We all spend a lot of time reading as many news sources as we can, cutting out the white noise and the barrage of space-filling flim-flam as we go and focusing in on the important events which deserve to be revisited. And then of course we’re always looking to uncover new stories from the period that everyone else missed.


The design of the magazine is a key part of its appeal (the mix of text, photography, illustration and infographics) yet the closest thing to Delayed Gratification on the newsstand is probably The Week, one of the most under-designed magazines available yet hugely successful.
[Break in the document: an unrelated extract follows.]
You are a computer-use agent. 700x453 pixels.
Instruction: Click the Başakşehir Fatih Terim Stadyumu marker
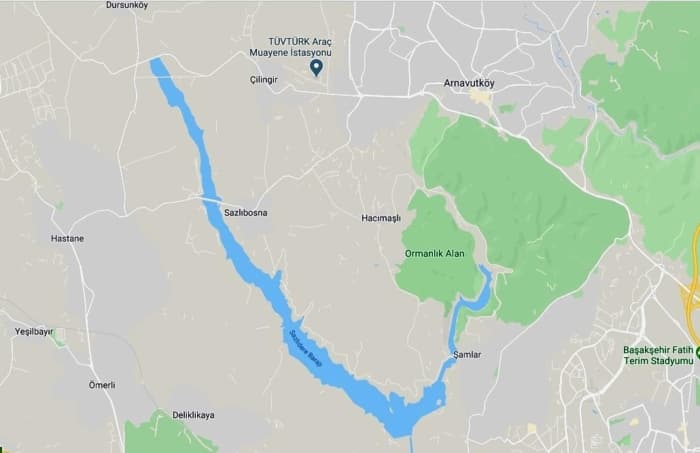697,353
Why bother with all that design effort?

The idea of the magazine – and slow journalism in general – is to produce something of substance, something permanent that’s worth treasuring and revisiting, a real antidote to throwaway news. Design is clearly a huge part of that. But it’s not purely a question of aesthetics: our art director Christian Tate produces incredible infographics which can tell a story as well as a 6,000 word feature.

What are you most looking forward to this week?
Having a proper ideas session with my co-editor Marcus and the rest of the team about the next issue. And getting the word out about our new issue, number 13. Our office copies arrived on Friday and we need to get them out to retailers.

What are you least looking forward to this week?
Honestly, it’s pretty rare that I dread anything at DG towers. I love working on this magazine and it feels like it's now made the step from indie passion project to something more substantial, which is opening up a lot of really exciting possibilities. We’re working on a lot of ways to expand the project and spread the word about slow journalism.

What will you be doing after this chat?
Procrastinating about the VAT return, talking with a potential second licensee (we just signed our first licensing deal and DG will be launching in Korean in July), planning our first proper reader event and trying to persuade an Alaskan husky not to savage my pot plant.